Le recours à ces pratiques impensables n’est pas aberrant, isolé ou incohérent. Elles ne sont pas improvisées ou faites au hasard, ni encadrées par un régime d’exception spécifique, justifié par une époque violente de terrorisme mondial. Non, ces pratiques entrent en cohérence les unes avec les autres pour former un nouveau mode de gouvernement national.
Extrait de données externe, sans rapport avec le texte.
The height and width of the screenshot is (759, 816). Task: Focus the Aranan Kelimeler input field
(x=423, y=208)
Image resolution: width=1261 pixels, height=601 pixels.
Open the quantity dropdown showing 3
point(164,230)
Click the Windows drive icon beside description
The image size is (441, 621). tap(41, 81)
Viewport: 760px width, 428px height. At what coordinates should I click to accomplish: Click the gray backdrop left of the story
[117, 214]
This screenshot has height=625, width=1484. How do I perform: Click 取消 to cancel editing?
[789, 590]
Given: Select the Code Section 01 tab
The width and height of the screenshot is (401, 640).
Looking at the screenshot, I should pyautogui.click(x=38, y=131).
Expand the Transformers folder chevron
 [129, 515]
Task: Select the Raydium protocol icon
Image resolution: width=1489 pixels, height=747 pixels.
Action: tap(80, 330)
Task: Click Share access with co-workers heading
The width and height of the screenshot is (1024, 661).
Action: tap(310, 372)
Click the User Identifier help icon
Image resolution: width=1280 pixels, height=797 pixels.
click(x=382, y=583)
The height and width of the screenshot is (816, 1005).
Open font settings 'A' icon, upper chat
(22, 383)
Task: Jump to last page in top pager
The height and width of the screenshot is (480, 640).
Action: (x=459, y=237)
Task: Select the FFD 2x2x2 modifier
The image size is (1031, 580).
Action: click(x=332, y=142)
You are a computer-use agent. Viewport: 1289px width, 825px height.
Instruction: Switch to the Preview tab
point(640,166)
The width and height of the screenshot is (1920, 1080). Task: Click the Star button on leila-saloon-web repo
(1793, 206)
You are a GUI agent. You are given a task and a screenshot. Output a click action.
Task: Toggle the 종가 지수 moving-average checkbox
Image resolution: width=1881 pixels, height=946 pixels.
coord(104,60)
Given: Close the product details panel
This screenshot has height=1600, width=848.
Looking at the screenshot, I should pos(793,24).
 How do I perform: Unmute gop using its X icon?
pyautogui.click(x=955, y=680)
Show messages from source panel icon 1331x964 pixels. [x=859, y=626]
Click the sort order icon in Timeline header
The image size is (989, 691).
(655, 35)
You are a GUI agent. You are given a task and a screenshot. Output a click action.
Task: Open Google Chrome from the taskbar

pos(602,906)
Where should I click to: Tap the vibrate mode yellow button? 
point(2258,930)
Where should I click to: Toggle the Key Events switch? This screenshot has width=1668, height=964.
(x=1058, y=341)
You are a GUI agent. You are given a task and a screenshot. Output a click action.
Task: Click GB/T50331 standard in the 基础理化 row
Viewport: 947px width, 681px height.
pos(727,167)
Il s’agit d’une vision cohérente, théorisée, systématisée de la guerre par la contre-insurrection, lavée en continu par une machine légale qui entérine sur le plan juridique ce qui ne peut être décrit autrement que comme des pratiques de terreur intolérables.
Nous vivons désormais dans une nouvelle époque, caractérisée par la normalisation de la torture, la détention prolongée, l’ultra-militarisation d’une police formée aux techniques de contre-insurrection, la surveillance totale de la NSA, le Muslim Ban et l’infiltration sans motif des mosquées — tout cela dans un pays fondé à l’origine sur un projet totalement différent, porté par l’égalité, la liberté et le droit au bonheur.
À moins que nous ne commencions à reconnaître la transformation capitale de notre temps qui a cristallisé les stratégies de guerre par la contre-insurrection en une forme de gouvernement depuis le 11 Septembre et, sous la présidence Trump, en une forme de gouvernement contre-révolutionnaire, tant que nous ne reconnaîtrons pas que nous vivons désormais dans l’ère de la Contre-révolution américaine, il sera impossible d’y résister sérieusement.